== DATA FOR THIS TASK ==

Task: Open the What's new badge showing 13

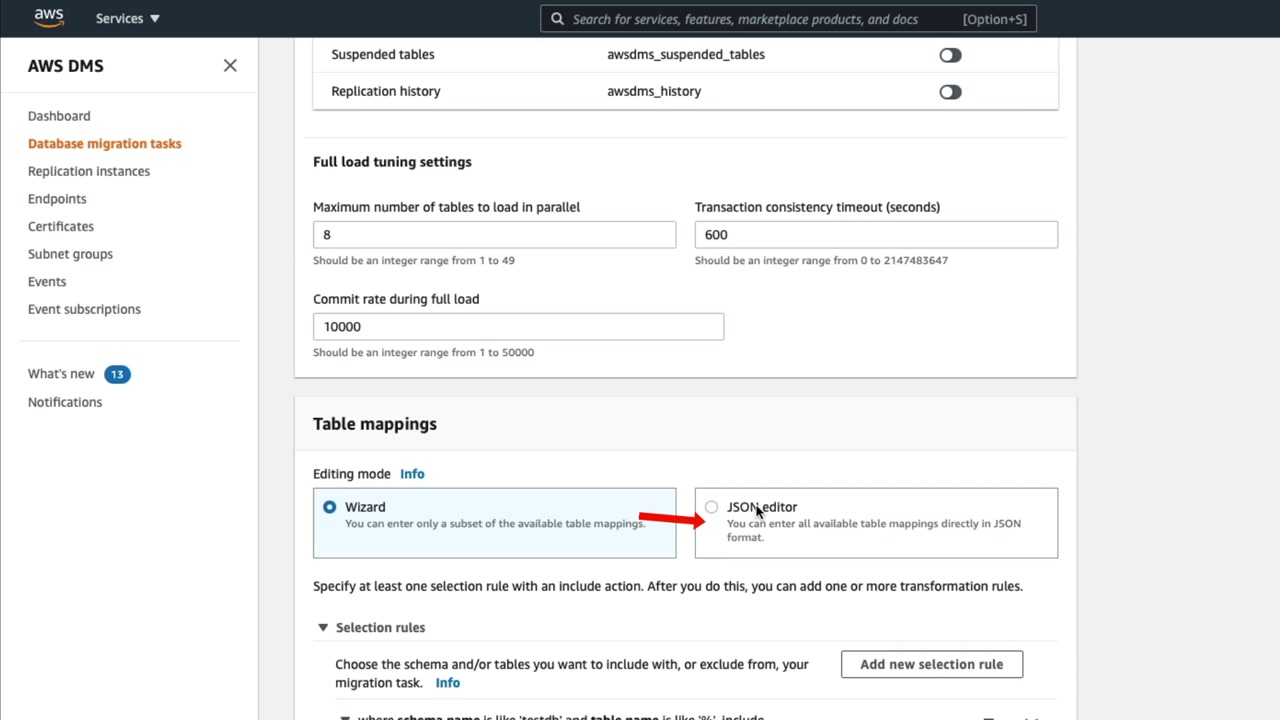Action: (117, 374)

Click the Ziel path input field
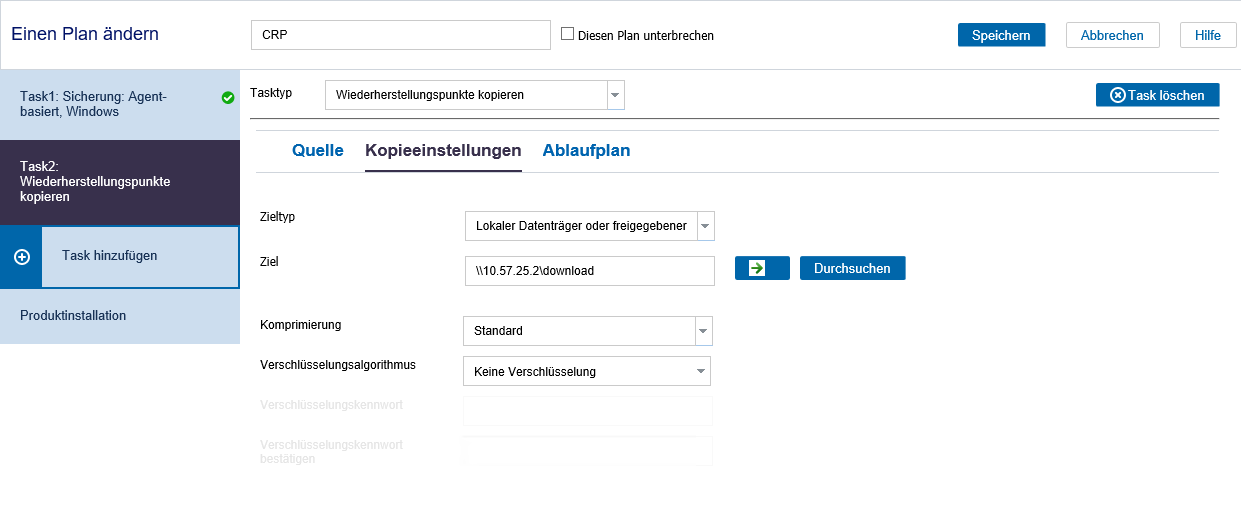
* * *
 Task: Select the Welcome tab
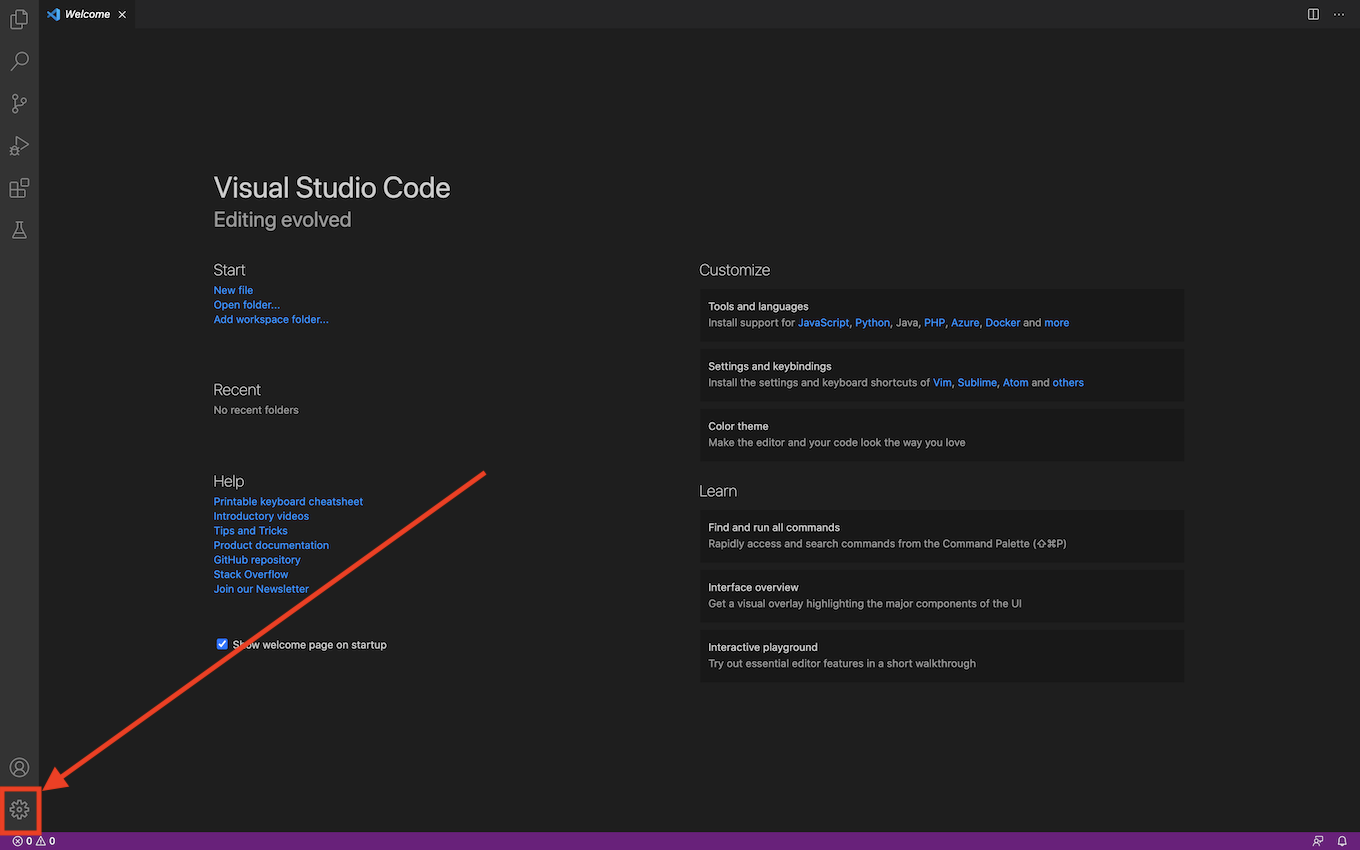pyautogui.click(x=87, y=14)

== PROBLEM TO SOLVE ==
Using the records above, print exactly the run of lines that starts with the line with "Task: Open the What's new badge showing 13" and goes on through the line with "Click the Ziel path input field", pictures excluded.

== REPLY TO THE EXERCISE ==
Task: Open the What's new badge showing 13

Action: (117, 374)

Click the Ziel path input field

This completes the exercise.